▶ Exercise instructions:
No line before the one holding "The image size" is wanted; restate word for word that line and all lines after it to the end of the entries, excluding pictures.

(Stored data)
---*---

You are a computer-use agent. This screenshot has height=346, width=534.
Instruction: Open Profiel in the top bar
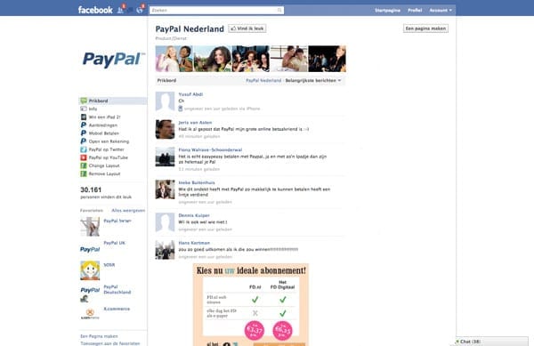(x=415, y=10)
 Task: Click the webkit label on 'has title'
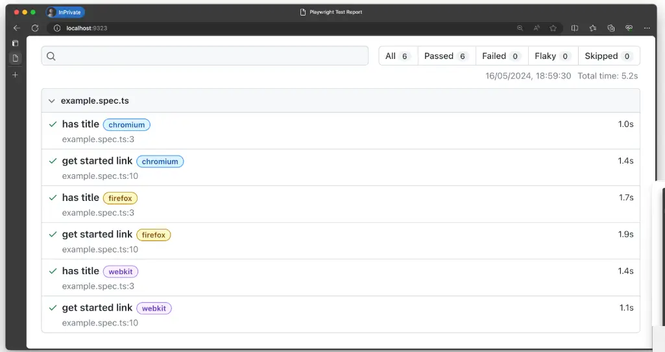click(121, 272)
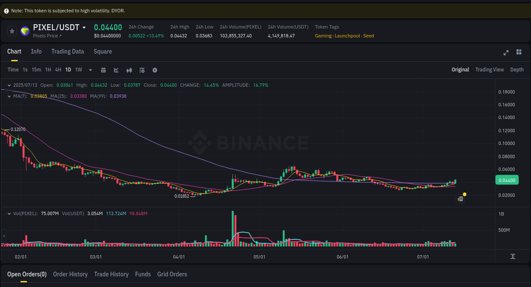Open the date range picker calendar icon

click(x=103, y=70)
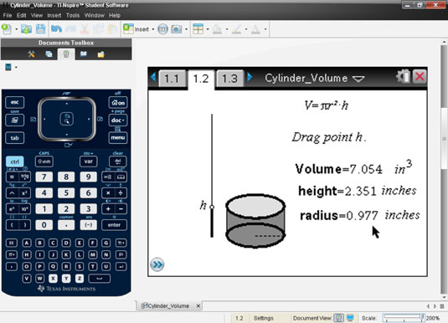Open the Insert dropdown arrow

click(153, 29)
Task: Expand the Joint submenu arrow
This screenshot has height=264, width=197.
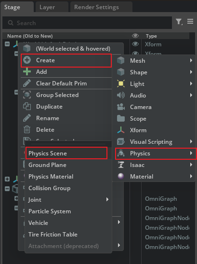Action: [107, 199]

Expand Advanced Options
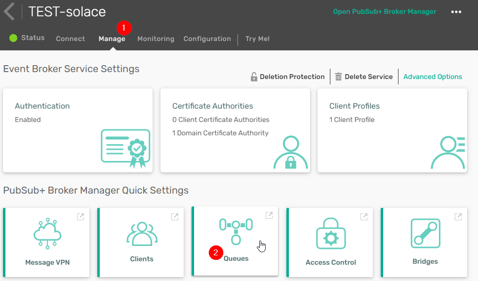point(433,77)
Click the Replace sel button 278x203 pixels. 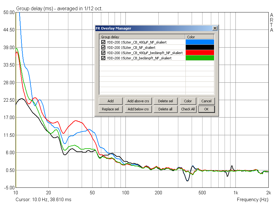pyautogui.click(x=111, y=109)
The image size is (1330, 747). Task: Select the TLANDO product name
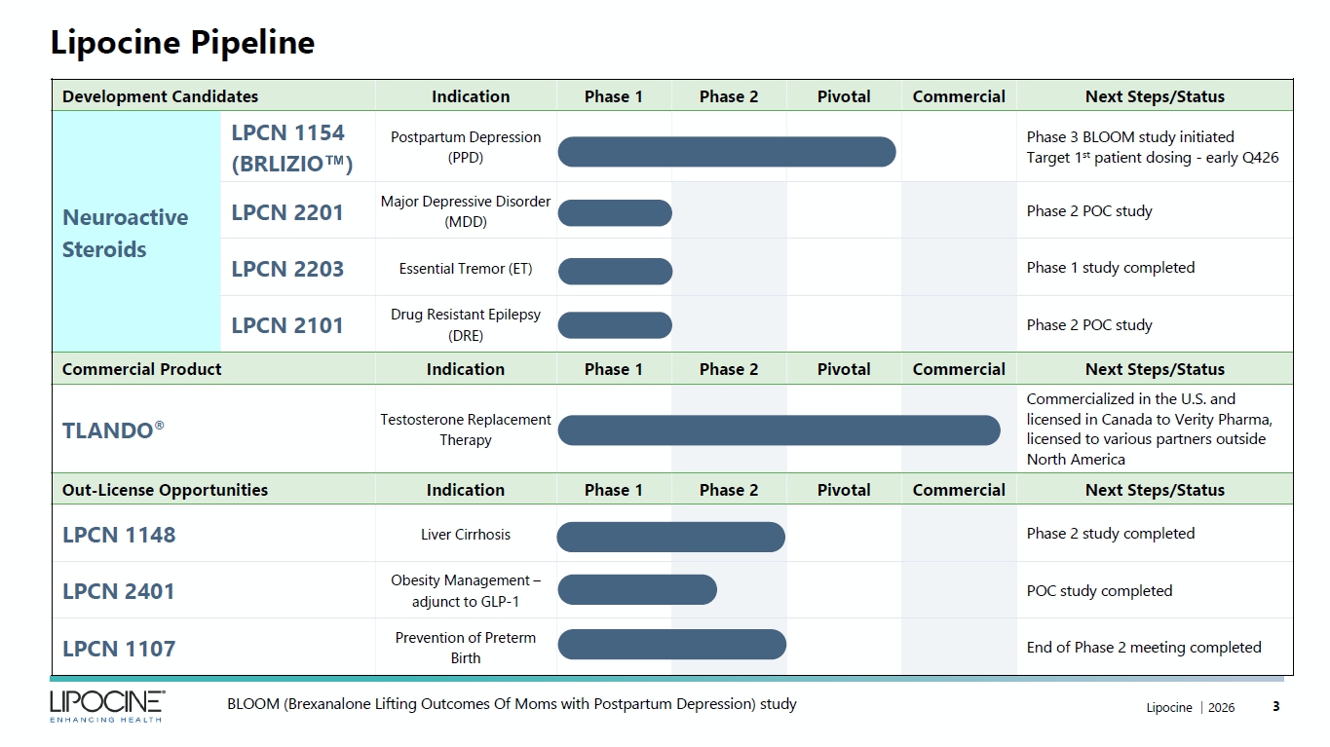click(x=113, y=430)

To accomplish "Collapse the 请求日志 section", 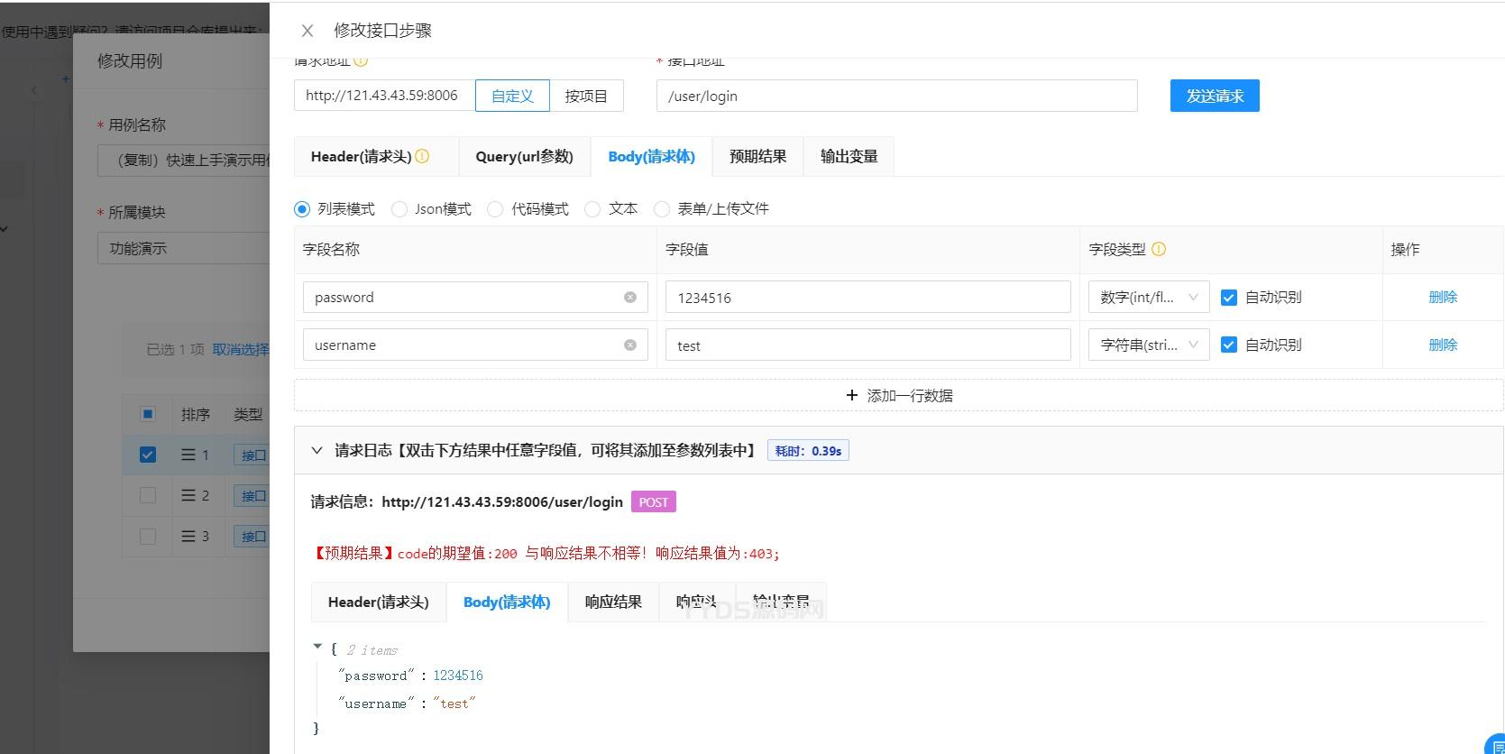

---*---

▶ Reply:
The image size is (1330, 747). Task: Select the TLANDO product name
click(x=113, y=430)

To accomplish "Collapse the 请求日志 section", 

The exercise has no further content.